Ces deux journées d’études ont pour but d’étudier et de comparer différentes mesures d’éloignement prises à l’encontre des étrangers au XIXe siècle en Europe et dans certaines colonies européennes. Après la Révolution française et pendant les décennies qui ont suivi jusqu’aux années 1870, de nombreux pays européens ont fait face à l’augmentation du nombre d’exilés politiques et de migrants étrangers cherchant asile et travail. Conduites par ces circulations à modifier leurs politiques migratoires en profondeur, les autorités politiques et administratives de ces pays ont pu conditionner l’accueil des étrangers en les éloignant de certains lieux perçus comme politiquement sensibles (en particulier, les frontières et les villes), tout en assortissant parfois ces mesures de formes d’internement ou même d’incarcération. Elles ont aussi recouru, dans des cas de menace plus extrêmes, à l’expulsion, à l’extradition ou à la déportation vers l’outre-mer. Mais les colonies ne servaient pas seulement à se délester des étrangers : les puissances impériales ont aussi expulsé les non-nationaux considérés comme indésirables de leurs territoires ultramarins lorsqu’ils s’avéraient un danger pour leur stabilité.

Si l’on s’intéressera avant tout aux mesures judiciaires et administratives tendant à l’expulsion des étrangers, on se penchera également sur les pratiques d’exclusion et de reconduite à la frontière émanant de la société civile. Au sein des populations des pays d’accueil, certains groupes ont pu adopter des mesures d’expulsions spontanées, en raccompagnant à la frontière des groupes d’étrangers jugés indésirables, non sans recours à la violence.
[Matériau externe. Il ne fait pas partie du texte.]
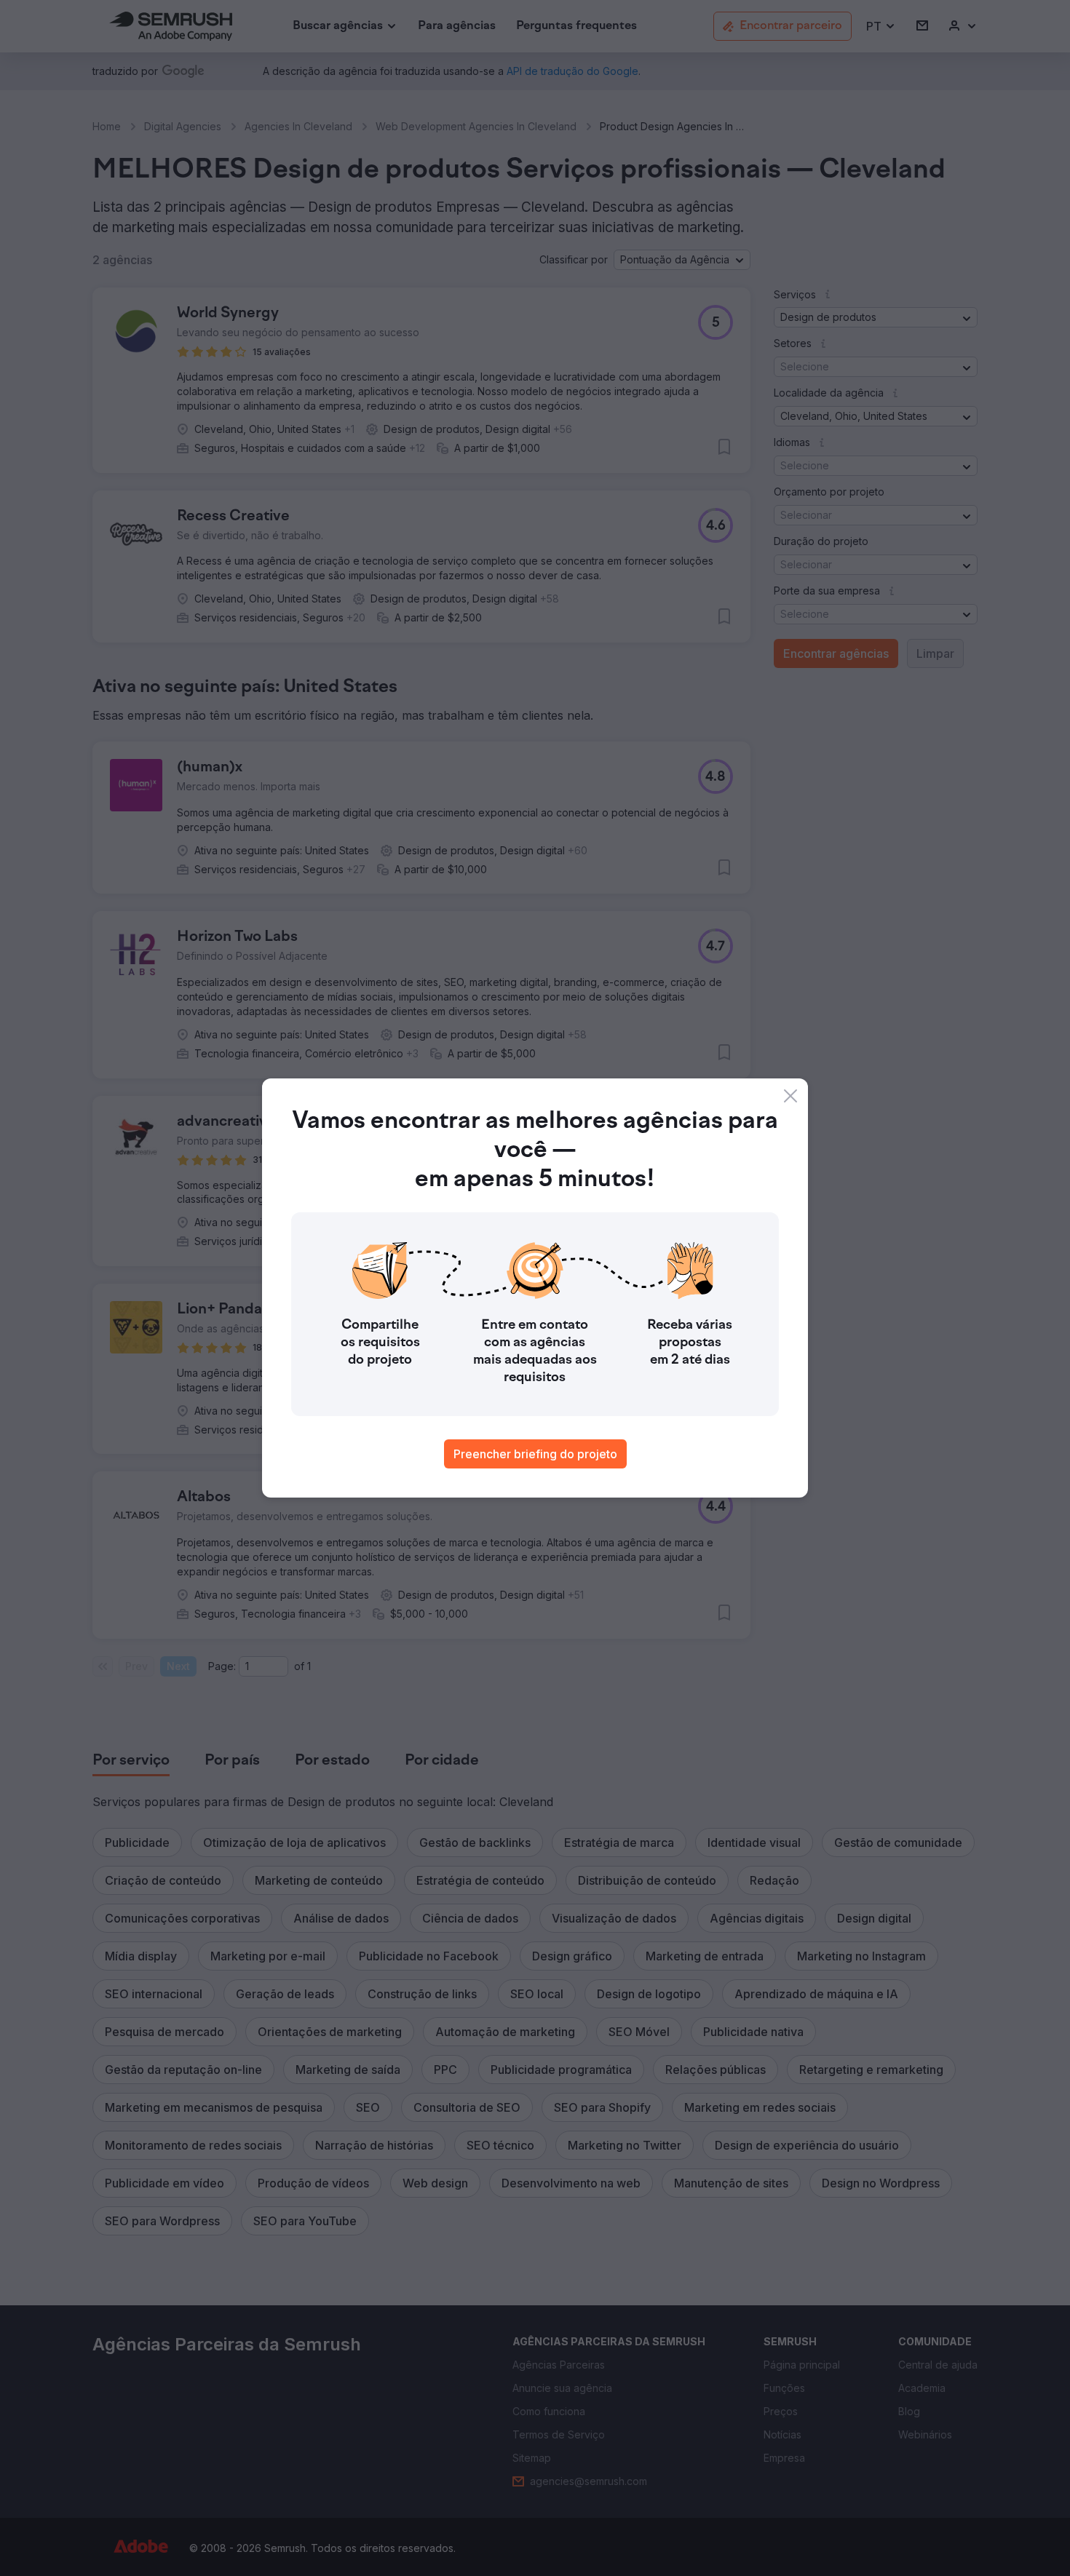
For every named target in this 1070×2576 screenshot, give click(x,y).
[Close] (790, 1095)
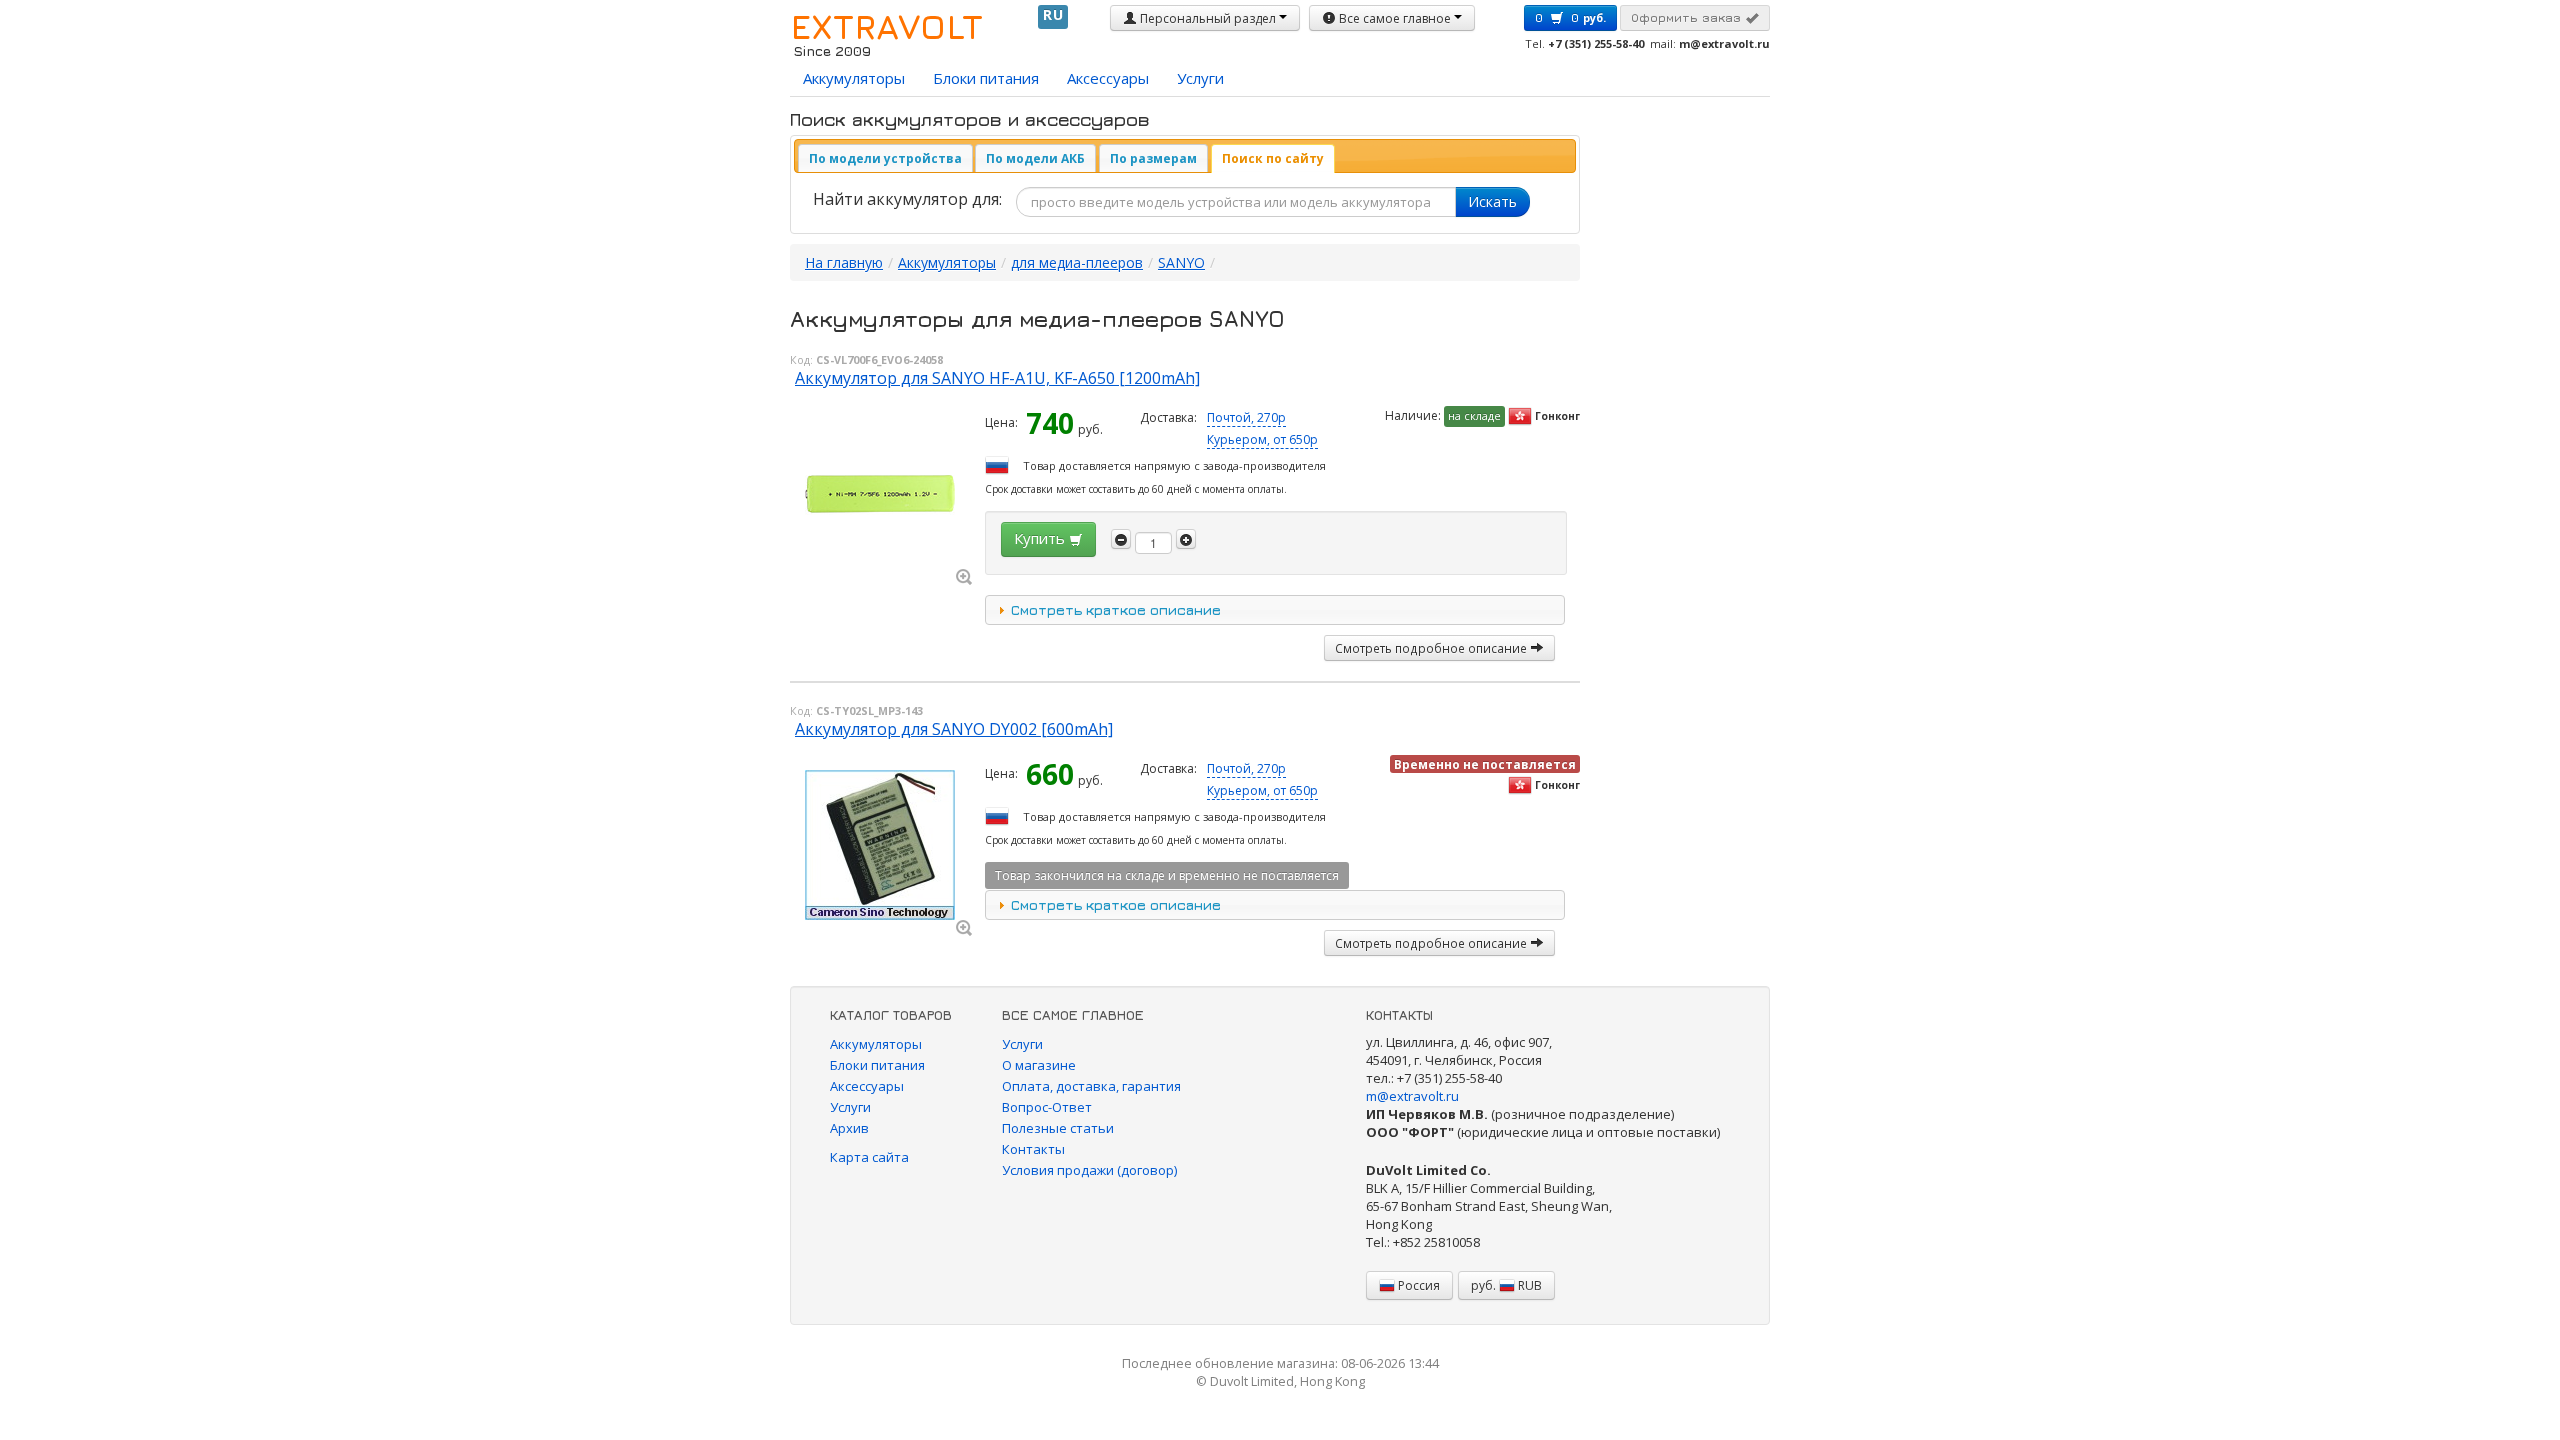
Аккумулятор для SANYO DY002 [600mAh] (954, 729)
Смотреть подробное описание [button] (1432, 648)
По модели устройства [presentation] (885, 158)
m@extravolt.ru (1412, 1096)
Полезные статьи (1058, 1128)
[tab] (885, 158)
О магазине (1039, 1065)
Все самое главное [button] (1395, 18)
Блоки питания (986, 78)
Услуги (1200, 78)
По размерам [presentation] (1153, 158)
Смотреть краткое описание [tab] (1116, 609)
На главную (844, 262)
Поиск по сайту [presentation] (1273, 158)
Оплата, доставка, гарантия (1091, 1086)
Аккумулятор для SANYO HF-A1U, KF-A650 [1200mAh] (997, 378)
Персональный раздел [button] (1208, 18)
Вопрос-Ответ (1047, 1107)
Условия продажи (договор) (1089, 1170)
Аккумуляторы (854, 78)
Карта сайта (869, 1157)
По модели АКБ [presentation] (1035, 158)
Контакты (1033, 1149)
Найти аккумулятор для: (907, 199)
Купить (1041, 538)
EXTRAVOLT (886, 26)
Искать (1492, 201)
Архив (849, 1128)
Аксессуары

Il s’agira ainsi d’étudier ces différentes mesures et phénomènes dans toute leur diversité, en suivant leur chronologie selon une approche comparée dans différents pays européens et américains, et en cherchant à comprendre à quels groupes elles s’appliquaient en priorité et selon quelles logiques politiques, économiques et sociales. On s’interrogera aussi sur les réactions et contestations des personnes expulsées et déportées, afin d’évaluer leur capacité d’action (agency) face à des décisions auxquelles ils pouvaient désobéir.

Ces journées permettront ainsi d’exposer et de discuter les résultats des recherches individuelles et collectives menées par les chercheur-se-s du groupe AsileuropeXIX sur un thème pionnier dans l’étude du xixe siècle européen et américain. Les communications seront publiées dans le numéro spécial d’une revue académique sur les migrations hébergée par l’Université de Toulouse (Diasporas : Circulations, Migrations, Histoire, Presses universitaires du Midi, dossier à paraître en 2019). Plus largement, les résultats des journées d’études seront divulgués à un vaste public de chercheurs, d’enseignants et d’étudiants par l’intermédiaire du site web du programme AsileuropeXIX (https://asileurope.huma-num.fr/).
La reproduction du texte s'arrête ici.